8 of 9 people found the following review helpful:
3.0 out of 5 stars Nice ideas, not fully realized or executed..., April 19, 2007
By Thomas Glebe (Pittsburgh, PA United States) - See all my reviews
Ray Porter (Steve Martin), Mirabelle (Claire Danes), and Jeremy (Jason Schwartzman), are three Los Angeles folks who form an unlikely and uncomfortable romantic triangle, each a true Angeleno "character" in their own special ways. Having lived and worked amongst such people myself in L.A. for nearly 14 years, the movie's greatest strength is its straight-on depiction of just a small sampling of the wide variety of "lost souls" in the city of angels. It's greatest weakness however is a rather pretentious at times portrayal of such characters, and the uneven and confusing manner in which Ray, Mirabelle, and Jeremy initially and eventually behave and interact.

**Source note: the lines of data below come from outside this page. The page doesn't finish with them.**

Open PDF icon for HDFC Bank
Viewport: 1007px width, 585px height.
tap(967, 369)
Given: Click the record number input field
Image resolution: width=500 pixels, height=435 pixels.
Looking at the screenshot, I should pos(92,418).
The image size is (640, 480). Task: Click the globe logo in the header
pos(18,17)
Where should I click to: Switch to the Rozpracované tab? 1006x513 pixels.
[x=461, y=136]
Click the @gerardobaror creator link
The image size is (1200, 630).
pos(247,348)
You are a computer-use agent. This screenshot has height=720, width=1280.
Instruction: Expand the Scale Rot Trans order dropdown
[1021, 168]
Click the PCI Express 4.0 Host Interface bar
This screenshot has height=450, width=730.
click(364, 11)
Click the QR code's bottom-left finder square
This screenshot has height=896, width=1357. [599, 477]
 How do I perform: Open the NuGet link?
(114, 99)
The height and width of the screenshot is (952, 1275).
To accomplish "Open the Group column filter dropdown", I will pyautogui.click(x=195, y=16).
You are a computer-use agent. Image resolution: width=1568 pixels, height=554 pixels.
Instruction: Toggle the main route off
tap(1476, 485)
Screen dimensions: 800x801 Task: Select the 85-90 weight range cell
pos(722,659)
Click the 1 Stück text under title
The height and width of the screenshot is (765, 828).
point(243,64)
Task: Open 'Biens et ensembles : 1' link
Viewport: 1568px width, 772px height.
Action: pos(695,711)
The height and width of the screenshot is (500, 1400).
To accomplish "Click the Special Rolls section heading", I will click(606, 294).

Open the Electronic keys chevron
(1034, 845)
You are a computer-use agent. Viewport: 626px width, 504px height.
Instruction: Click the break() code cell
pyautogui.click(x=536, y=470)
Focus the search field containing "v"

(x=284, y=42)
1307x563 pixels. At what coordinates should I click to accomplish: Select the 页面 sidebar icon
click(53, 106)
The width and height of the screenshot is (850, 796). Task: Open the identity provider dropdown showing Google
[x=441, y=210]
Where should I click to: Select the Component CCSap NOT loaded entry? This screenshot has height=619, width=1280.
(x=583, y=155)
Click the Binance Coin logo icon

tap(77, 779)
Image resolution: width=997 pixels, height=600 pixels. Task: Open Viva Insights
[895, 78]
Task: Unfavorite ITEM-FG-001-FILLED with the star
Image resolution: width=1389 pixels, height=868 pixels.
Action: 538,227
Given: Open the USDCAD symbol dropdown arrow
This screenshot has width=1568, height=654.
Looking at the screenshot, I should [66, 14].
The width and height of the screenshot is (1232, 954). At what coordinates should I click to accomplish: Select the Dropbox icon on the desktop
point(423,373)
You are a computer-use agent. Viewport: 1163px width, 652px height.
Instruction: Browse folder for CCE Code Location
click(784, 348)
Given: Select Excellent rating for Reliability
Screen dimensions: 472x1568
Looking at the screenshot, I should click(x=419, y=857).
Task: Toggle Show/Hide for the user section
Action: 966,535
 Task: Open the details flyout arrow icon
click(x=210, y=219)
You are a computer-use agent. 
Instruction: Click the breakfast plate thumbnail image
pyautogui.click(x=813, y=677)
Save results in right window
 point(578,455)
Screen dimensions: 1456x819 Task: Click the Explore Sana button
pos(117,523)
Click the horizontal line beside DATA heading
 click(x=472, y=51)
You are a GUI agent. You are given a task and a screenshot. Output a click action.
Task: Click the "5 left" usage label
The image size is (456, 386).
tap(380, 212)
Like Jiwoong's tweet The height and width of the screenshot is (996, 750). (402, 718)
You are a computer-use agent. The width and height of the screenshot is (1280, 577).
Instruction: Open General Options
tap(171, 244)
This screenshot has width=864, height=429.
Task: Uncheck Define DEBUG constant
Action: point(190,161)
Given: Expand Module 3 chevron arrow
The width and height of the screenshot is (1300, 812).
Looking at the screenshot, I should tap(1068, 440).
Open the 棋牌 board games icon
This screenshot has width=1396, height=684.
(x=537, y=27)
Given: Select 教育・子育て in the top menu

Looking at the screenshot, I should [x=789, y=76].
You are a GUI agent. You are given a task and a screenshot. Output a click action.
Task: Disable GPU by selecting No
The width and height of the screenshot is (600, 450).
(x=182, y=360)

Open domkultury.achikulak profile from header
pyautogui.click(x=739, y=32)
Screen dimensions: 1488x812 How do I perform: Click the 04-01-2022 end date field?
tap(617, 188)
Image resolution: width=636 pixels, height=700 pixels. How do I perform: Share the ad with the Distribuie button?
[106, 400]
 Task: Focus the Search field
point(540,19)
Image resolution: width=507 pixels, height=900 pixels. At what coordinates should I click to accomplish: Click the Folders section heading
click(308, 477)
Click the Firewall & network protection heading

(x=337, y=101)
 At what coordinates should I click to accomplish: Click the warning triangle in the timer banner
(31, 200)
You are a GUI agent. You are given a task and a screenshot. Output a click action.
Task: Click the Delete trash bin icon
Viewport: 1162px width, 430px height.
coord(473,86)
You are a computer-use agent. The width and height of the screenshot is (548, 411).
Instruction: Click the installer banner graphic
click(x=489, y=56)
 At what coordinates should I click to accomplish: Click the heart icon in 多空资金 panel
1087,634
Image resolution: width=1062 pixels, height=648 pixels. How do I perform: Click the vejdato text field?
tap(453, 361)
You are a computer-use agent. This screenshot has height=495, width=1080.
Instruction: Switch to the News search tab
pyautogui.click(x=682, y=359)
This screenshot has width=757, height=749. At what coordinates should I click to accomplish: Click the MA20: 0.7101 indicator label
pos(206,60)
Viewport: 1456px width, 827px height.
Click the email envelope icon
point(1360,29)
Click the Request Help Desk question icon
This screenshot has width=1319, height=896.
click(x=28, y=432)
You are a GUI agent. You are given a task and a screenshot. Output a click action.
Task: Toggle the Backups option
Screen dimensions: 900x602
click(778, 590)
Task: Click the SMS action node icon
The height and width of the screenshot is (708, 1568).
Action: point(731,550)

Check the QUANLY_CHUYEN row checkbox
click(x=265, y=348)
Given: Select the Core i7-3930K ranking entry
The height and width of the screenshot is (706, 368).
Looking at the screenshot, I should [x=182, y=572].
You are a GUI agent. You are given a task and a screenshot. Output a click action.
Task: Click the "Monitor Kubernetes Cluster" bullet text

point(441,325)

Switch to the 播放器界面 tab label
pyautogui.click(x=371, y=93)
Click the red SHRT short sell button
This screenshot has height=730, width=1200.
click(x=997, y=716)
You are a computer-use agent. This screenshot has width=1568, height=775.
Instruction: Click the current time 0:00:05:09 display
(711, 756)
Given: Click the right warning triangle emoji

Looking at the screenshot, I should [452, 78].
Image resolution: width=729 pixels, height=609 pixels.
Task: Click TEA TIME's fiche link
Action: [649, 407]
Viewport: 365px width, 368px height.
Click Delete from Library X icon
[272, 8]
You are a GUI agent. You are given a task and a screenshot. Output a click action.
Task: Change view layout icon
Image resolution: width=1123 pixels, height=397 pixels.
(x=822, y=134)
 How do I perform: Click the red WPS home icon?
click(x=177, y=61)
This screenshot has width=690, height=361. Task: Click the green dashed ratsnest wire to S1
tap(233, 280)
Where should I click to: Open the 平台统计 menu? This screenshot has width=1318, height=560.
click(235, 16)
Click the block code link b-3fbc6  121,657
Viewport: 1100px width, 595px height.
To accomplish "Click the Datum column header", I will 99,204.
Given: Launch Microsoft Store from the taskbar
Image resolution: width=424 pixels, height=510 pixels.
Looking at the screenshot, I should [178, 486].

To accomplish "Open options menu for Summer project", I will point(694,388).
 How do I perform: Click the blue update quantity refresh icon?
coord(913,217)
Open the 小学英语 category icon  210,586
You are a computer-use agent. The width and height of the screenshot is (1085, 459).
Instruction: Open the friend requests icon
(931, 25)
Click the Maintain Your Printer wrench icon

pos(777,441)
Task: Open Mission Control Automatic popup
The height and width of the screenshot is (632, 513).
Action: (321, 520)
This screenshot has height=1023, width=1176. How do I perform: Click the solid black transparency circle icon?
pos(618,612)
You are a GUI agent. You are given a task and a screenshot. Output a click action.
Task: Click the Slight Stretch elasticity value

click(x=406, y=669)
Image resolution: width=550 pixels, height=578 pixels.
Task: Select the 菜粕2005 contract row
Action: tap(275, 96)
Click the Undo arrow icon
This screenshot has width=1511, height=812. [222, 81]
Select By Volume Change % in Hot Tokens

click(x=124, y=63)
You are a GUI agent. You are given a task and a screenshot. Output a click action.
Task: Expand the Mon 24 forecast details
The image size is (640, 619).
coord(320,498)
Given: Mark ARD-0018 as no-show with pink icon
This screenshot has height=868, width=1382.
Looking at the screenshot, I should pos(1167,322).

Based on a short novel by Steve Martin, "Shopgirl" tells the story of three people of extremely different types in the crazy-world of Los Angeles, whose lives meet up once upon a time, with good and bad consequences for all. In the deepest sense, the eventual shallowness of the film suffers because, having been based on a short novel, each scene and character trait should've been elaborated upon to make it more clear to the viewer just who these people really are, and what they are looking for in life. Unfortunately, the screenplay thus feels more like a vehicle more suited to something less than a full length movie. In other words, this would've been five stars had it been half its length, without the (IMHO) unecessary padding and filler.

While the characters are all rather believable to a point, at many times throughout the film, the three main ones do not behave consistently. Therefore, at the beginning, we just begin to believe Mirabelle is just another struggling LA artist (been there, done that), a nice girl from Vermont struggling to make something of herself in the Big Orange, when she easily allows herself to be picked up one night while doing laundry, by a shaggy, truly weird guy named Jeremy. In a much too quick time, the two strangers basically are hopping in the sack, or trying to.

While Jeremy seems like a decent enough chap, though rather alien and quirky, Mirabelle's jumping into bed with him on the second date, when they didn't even kiss on the first, makes Mirabelle almost immediately unbelievable as a good girl from back east. While we later learn of her psychological problems and while they are evident in her emotionally deadening job, artistic frustrations, and drab home life, it seems unlikely that she would hook up with the likes of Jeremy.

In the beginning, Mirabelle seems to realize this herself, and lacking any real sense of self-worth and self-esteem, one day, a handsome, wealthy stranger enters her world in the form of Steve Martin. Soon, the two begin a love affair as Jeremy hits the road with a bunch of rockers. For awhile, Mirabelle finds everything in Ray Porter that she ever wanted, including material gains and a feeling of being special she's never really experienced. There's only one problem however. Steve Martin's character, for all his basic decency, cannot and refuses in the end to offer Mirabelle's most deep desire. Just to be truly loved.

Throughout the movie, which drags annoyingly in many sections, the main character's motivations and desires are really not too well defined. We find ourselves guessing at what each's next move or behavior will be, and while this may serve to make a good film better, here, it all seems just too confusing and forced, just to keep the movie stretched to full length.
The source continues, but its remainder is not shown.